7.6 Host Placement for Optimized Availability
VMware recommends, where possible, using multiple server cabinets for the ESXi hosts, and distributing the vSphere clusters across the cabinets to minimize the impact of a single component failure.
This is also something to take into consideration when designing vSAN fault domains / rack awareness and vSphere HA admission control policies. If your tenant SLA dictates that you must maintain consumer services despite a blade chassis or compute cabinet failure, the number of hosts in the same failure domain that can be placed inside one of those entities is dictated by your admission control policy reservation. For instance, if the service provider guarantees to tenants that a blade chassis is not a single point of failure and the design has employed a Cisco UCS Blade System with 5108 blade chassis that are capable of supporting a maximum of 8 half-width blades, in a 24-node vSphere cluster, which can tolerate up to 3 hosts failing (13% of CPU and memory resource), each 5108 blade chassis must not accommodate more than 3 nodes that form part of the same vSphere cluster.
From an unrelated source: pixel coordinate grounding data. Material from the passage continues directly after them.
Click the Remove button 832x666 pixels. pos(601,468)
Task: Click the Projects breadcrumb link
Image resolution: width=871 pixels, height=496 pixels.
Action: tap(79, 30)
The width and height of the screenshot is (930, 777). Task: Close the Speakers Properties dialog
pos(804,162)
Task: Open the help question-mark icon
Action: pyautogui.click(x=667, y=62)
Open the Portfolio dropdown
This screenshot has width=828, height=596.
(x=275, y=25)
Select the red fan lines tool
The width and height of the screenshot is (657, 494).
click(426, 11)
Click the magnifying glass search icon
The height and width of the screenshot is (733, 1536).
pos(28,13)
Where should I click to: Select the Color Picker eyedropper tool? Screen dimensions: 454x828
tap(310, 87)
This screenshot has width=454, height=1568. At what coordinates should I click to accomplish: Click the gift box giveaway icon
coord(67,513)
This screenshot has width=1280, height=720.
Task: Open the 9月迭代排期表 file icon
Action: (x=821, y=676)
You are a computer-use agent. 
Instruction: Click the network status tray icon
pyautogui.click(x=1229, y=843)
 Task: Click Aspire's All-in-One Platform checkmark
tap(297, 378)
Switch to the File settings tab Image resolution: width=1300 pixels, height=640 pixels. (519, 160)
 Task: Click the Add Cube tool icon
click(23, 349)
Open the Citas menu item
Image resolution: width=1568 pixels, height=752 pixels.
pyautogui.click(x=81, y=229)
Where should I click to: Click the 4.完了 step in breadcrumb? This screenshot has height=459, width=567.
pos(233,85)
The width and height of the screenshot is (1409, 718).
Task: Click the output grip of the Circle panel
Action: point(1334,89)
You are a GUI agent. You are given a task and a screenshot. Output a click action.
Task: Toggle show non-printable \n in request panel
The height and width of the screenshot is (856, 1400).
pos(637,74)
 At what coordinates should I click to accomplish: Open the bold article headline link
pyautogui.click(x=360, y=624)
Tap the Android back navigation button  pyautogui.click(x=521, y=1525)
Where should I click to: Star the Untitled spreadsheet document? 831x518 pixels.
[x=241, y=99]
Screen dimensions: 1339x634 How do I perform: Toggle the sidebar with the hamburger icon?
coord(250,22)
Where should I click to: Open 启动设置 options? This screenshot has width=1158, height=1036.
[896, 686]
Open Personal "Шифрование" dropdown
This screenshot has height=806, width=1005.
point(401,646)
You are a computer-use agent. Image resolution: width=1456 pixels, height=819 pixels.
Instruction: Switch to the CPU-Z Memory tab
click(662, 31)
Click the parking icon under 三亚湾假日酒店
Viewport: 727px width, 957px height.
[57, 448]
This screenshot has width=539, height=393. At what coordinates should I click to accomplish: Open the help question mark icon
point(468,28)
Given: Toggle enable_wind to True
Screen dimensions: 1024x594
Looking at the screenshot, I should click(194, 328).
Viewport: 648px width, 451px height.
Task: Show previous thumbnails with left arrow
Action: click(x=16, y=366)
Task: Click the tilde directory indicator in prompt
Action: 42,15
Figure 24. Physical Host Placement to vSphere Cluster Mapping
 
While a blade chassis or physical server rack is not typically considered a single point of failure, additional protection can provide higher levels of mitigation against major component outage.
The next consideration beyond chassis failure is mitigating against rack failure or even data center zone failure. The level of attention given to these requirements for availability and reducing the possibility of single points of failure must be stipulated in the design requirements.